§ **What the exercise asks**
Report back every line from the entries below in which the word "Viewport" occurs.

[[ Data provided, beginning ]]

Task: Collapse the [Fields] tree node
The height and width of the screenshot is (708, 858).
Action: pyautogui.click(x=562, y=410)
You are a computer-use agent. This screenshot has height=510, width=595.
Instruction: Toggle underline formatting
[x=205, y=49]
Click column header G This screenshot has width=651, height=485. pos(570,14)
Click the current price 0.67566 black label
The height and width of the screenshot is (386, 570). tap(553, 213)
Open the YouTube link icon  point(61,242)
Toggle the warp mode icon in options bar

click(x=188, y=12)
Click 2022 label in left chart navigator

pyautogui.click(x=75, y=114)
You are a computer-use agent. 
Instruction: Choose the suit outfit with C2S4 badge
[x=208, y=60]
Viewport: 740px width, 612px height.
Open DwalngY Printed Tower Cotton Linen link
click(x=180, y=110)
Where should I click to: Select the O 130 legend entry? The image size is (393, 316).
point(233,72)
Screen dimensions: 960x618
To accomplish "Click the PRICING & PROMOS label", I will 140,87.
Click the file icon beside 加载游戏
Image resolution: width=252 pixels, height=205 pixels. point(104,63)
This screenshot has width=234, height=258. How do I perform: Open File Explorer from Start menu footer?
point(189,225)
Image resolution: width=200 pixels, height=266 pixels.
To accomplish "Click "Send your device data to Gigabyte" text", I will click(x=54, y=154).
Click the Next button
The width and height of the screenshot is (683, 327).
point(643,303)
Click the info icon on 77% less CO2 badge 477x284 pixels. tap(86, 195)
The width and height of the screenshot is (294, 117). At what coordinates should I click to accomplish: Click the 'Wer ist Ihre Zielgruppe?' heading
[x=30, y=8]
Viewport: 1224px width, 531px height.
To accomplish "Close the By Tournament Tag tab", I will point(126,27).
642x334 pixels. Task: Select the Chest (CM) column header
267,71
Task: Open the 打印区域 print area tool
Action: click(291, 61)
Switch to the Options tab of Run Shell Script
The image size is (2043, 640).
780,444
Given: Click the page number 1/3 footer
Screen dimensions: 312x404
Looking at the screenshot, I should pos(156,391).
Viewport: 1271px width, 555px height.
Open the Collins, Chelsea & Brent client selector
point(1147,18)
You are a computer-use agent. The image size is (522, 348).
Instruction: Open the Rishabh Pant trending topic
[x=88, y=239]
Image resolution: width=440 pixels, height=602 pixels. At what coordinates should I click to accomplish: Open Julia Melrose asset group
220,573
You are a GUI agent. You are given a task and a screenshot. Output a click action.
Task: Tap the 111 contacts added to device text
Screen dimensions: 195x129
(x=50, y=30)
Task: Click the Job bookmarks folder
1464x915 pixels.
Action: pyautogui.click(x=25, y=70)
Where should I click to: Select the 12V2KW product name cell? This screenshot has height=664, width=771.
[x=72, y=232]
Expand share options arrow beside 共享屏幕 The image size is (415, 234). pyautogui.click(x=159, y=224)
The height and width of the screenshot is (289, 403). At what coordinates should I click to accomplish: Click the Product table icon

[[ Data provided, end ]]

§ **Written reply**
Viewport: 740px width, 612px height.
Viewport: 1224px width, 531px height.
Viewport: 1271px width, 555px height.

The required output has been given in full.